WRITTEN REQUEST » In the data below, copy the lines starting at the one containing "Click the cs/call-to-gc rule ID" and ending at the one containing "Action: (x=287, y=6)", both included, without changing anything.

— BEGIN THE DATA —

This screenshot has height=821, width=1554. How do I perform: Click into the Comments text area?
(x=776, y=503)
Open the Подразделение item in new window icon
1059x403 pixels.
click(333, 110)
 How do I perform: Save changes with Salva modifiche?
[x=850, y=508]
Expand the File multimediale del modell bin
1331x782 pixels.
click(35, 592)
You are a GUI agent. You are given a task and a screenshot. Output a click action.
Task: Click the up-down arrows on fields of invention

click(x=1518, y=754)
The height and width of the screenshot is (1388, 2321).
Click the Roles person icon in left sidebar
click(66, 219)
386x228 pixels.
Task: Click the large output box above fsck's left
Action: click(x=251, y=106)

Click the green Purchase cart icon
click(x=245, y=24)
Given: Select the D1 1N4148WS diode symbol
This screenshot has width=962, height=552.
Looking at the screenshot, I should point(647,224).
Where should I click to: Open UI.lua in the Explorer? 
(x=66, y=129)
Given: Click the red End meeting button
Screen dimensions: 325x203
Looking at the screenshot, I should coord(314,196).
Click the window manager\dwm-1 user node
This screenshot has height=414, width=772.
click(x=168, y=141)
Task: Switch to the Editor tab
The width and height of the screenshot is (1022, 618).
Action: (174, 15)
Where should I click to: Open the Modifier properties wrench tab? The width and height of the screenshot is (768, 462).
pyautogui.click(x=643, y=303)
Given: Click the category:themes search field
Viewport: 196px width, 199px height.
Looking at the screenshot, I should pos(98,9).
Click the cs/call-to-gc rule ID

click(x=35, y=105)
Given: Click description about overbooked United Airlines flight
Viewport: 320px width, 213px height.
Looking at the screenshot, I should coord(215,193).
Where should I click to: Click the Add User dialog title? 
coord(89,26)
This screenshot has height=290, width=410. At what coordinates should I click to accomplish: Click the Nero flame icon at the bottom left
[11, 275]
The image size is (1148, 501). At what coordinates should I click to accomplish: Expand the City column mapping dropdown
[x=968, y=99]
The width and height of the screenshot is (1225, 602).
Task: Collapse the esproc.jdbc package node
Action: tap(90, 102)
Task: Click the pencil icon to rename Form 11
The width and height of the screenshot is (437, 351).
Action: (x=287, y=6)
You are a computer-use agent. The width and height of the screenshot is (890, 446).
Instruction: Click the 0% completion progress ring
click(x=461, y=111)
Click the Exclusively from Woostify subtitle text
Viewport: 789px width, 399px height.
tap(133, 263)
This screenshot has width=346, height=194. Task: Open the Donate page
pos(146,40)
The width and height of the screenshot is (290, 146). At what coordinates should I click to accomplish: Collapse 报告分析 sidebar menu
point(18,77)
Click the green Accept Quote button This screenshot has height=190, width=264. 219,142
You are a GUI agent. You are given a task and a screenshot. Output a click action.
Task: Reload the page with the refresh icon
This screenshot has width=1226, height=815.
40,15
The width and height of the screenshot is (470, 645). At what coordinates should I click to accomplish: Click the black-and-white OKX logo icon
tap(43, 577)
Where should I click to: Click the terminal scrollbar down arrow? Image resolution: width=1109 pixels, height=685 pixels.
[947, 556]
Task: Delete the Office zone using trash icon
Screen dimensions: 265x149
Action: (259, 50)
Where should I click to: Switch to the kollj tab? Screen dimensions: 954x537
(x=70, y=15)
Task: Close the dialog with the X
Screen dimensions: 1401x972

— END THE DATA —

ANSWER TO THE PROBLEM »
Click the cs/call-to-gc rule ID

click(x=35, y=105)
Given: Click description about overbooked United Airlines flight
Viewport: 320px width, 213px height.
Looking at the screenshot, I should coord(215,193).
Where should I click to: Click the Add User dialog title? 
coord(89,26)
This screenshot has height=290, width=410. At what coordinates should I click to accomplish: Click the Nero flame icon at the bottom left
[11, 275]
The image size is (1148, 501). At what coordinates should I click to accomplish: Expand the City column mapping dropdown
[x=968, y=99]
The width and height of the screenshot is (1225, 602).
Task: Collapse the esproc.jdbc package node
Action: tap(90, 102)
Task: Click the pencil icon to rename Form 11
The width and height of the screenshot is (437, 351).
Action: (x=287, y=6)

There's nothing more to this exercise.